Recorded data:
*****

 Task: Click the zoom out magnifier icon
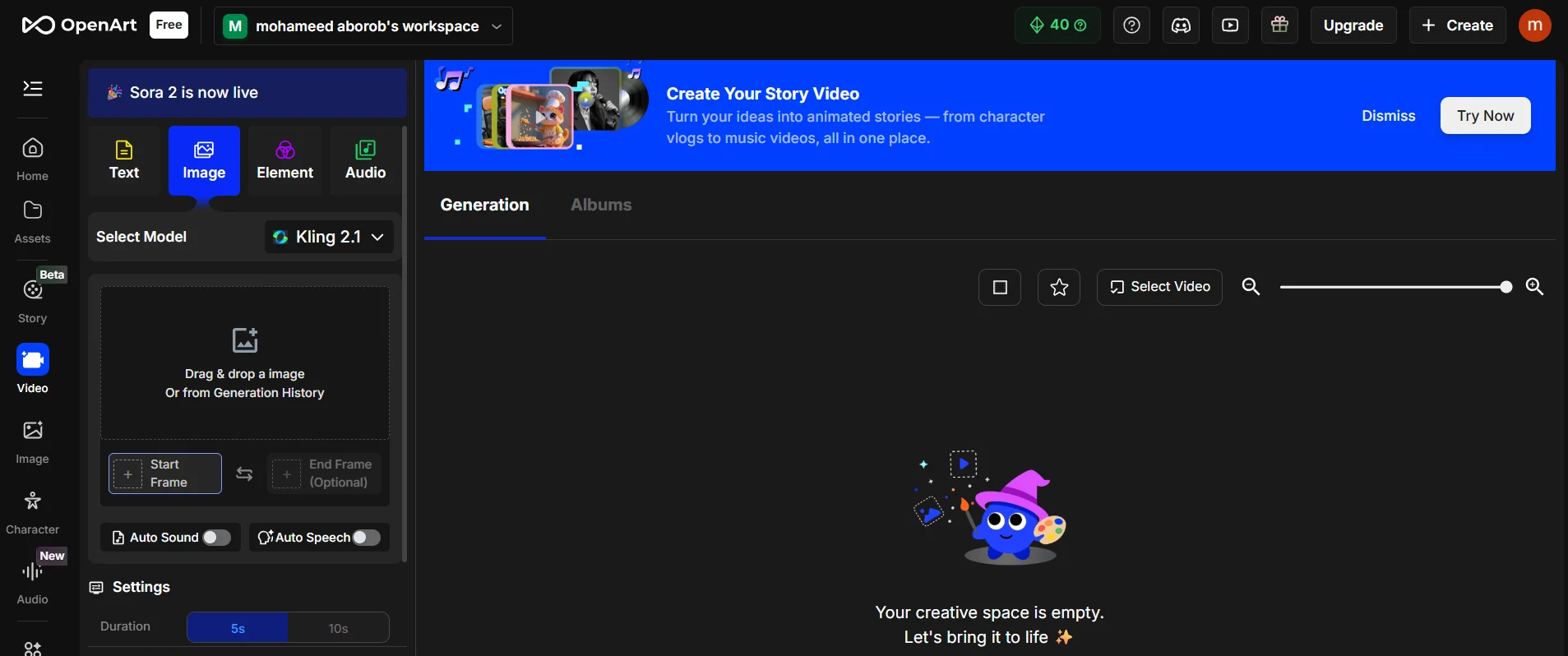click(1251, 287)
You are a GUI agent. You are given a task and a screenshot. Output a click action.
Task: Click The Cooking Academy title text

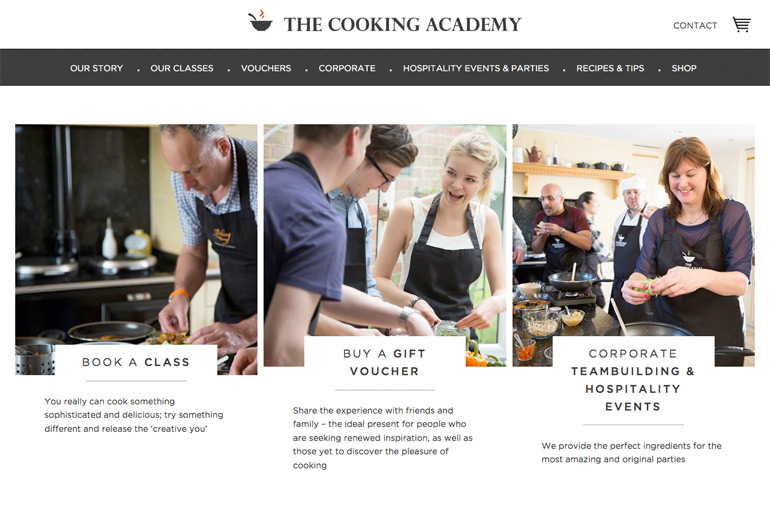point(403,25)
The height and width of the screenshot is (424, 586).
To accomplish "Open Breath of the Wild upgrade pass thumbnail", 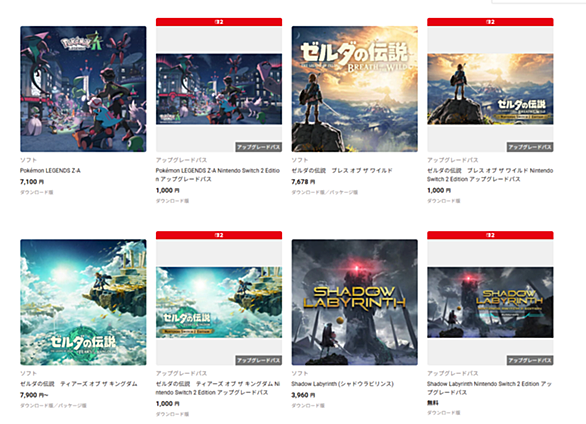I will tap(490, 89).
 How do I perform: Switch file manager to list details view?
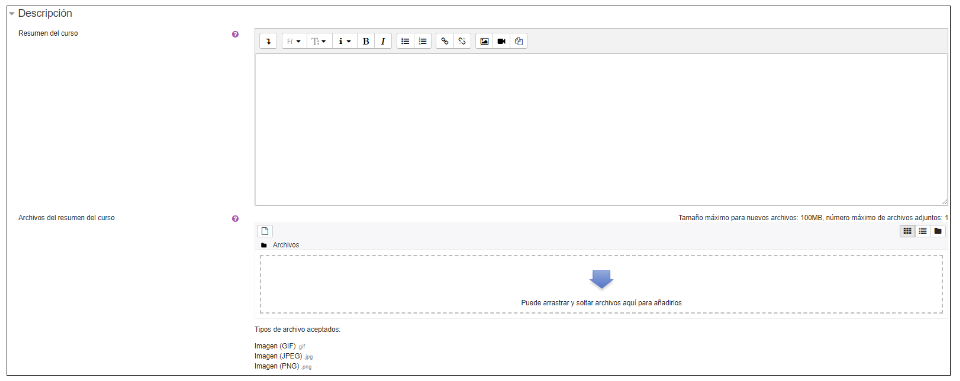923,231
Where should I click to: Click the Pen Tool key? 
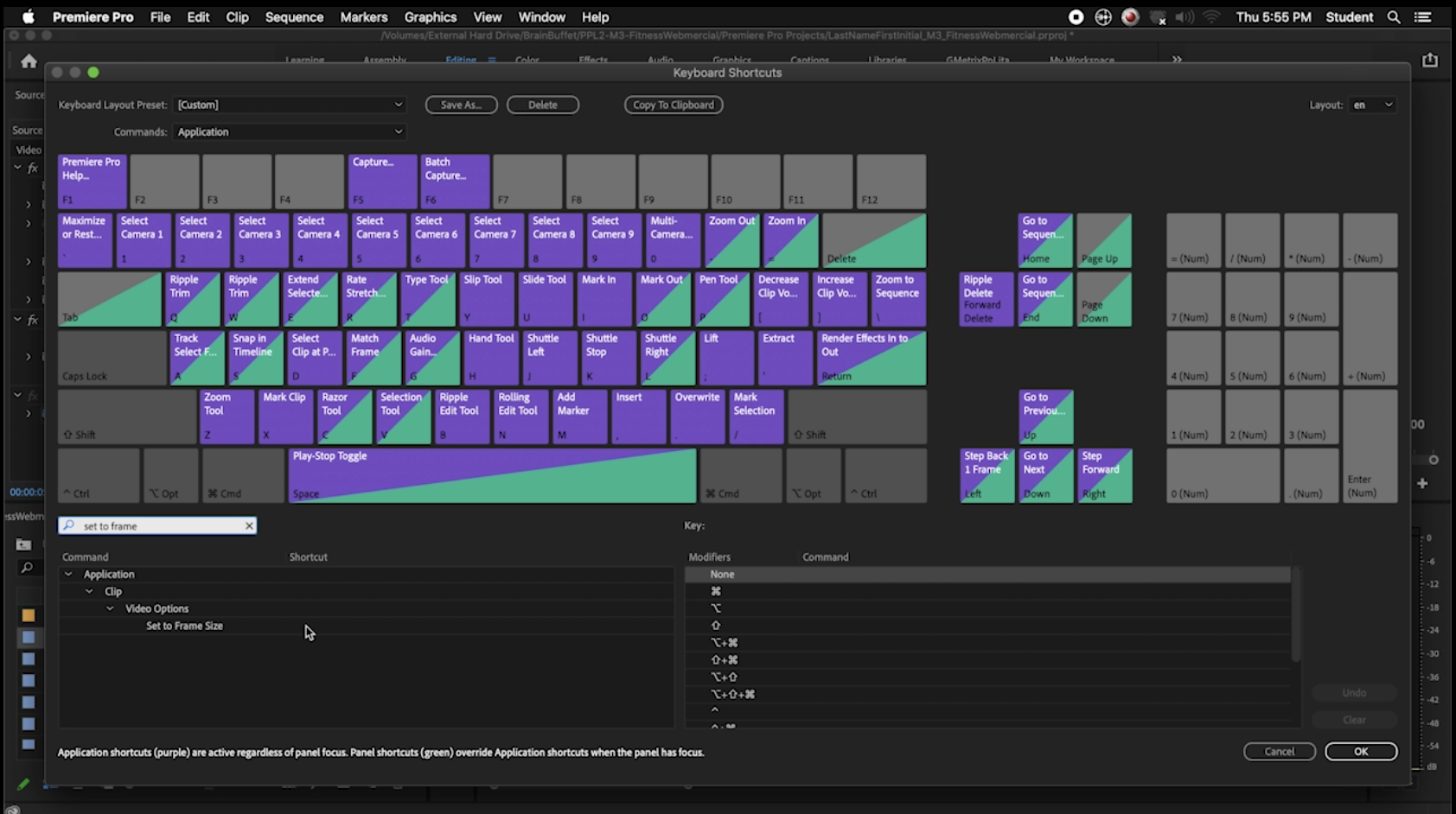pyautogui.click(x=721, y=298)
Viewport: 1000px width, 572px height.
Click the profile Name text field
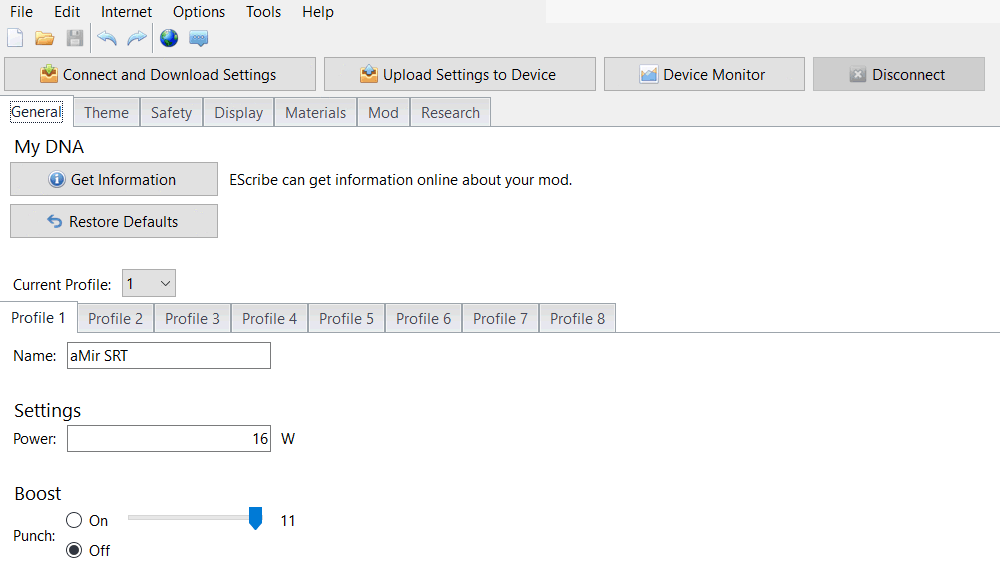[x=168, y=356]
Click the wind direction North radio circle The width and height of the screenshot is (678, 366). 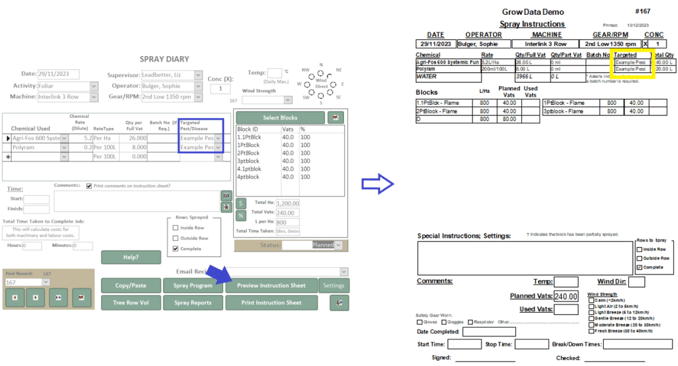point(320,73)
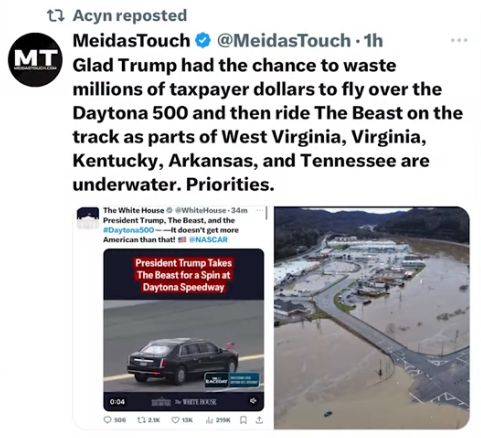Open Acyn reposted label link
The image size is (481, 438).
click(130, 16)
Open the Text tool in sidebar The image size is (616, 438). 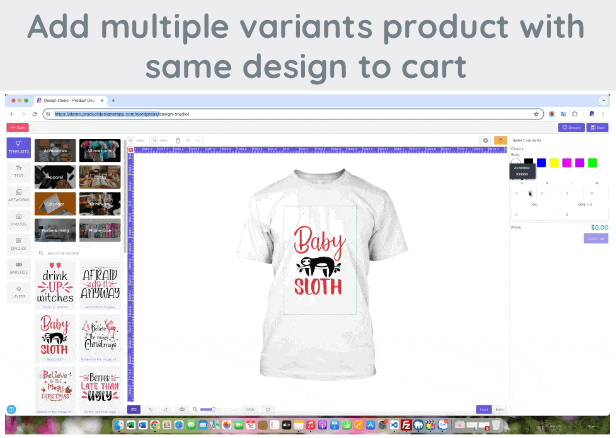click(x=18, y=173)
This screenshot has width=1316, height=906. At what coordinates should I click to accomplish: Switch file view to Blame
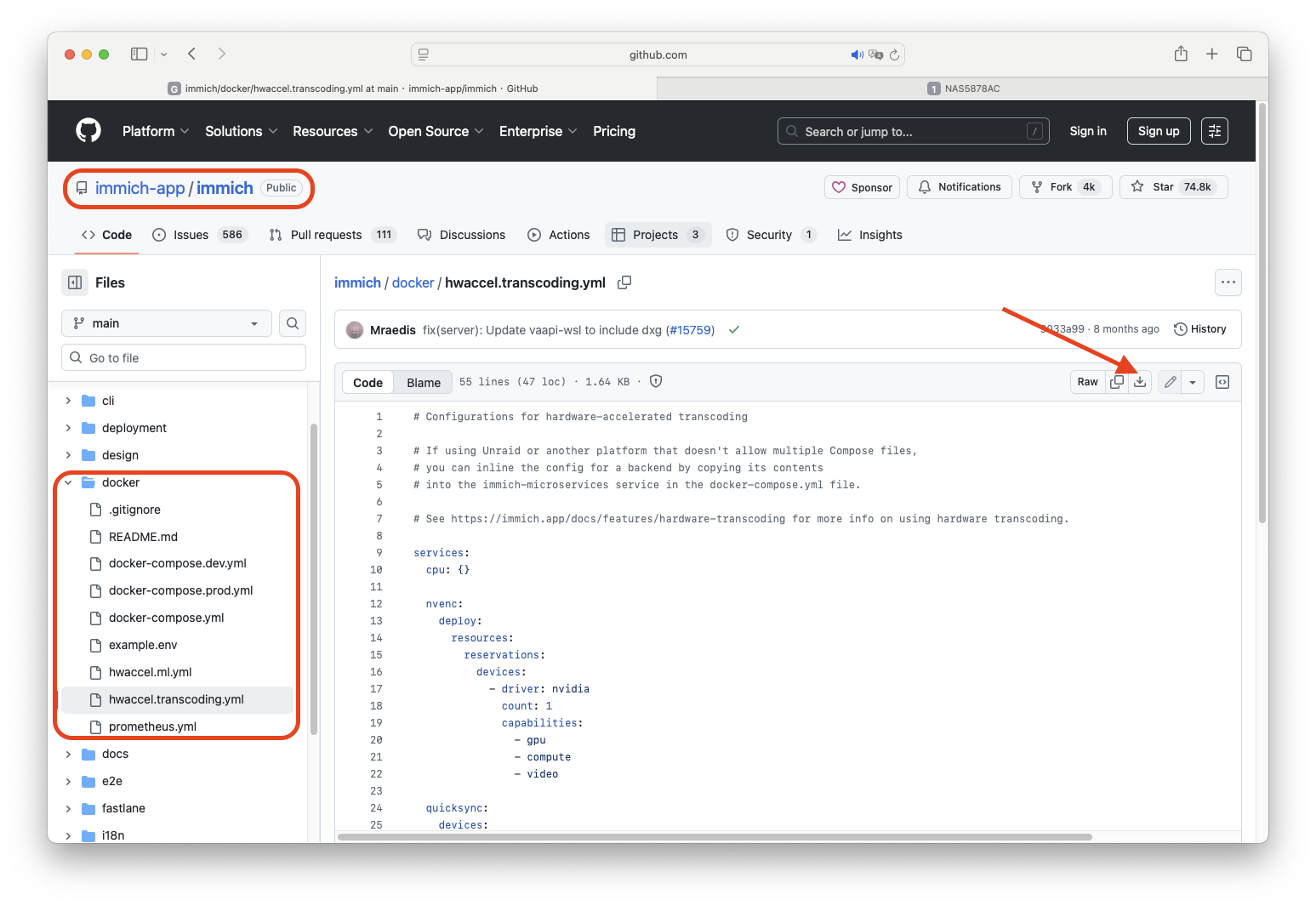point(423,383)

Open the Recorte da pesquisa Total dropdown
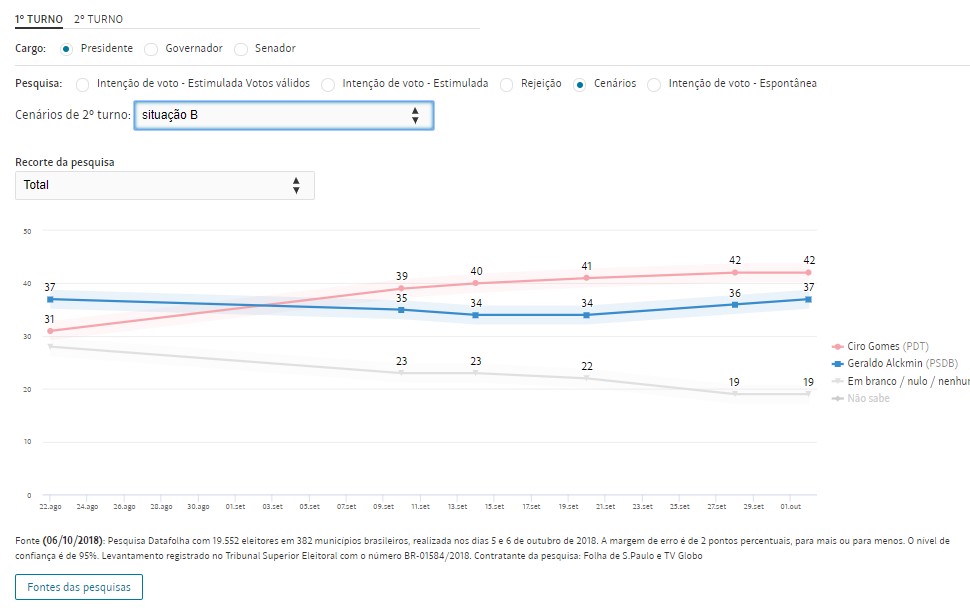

*****

• [Exercise requirements]: Write out a verbatim copy of the lines from the line that contains "This screenshot has" through the end of the entries above; pictures are not copied.

• [Response]:
This screenshot has width=1316, height=906. At what coordinates should I click to accomplish: Switch file view to Blame
point(423,383)

Open the Recorte da pesquisa Total dropdown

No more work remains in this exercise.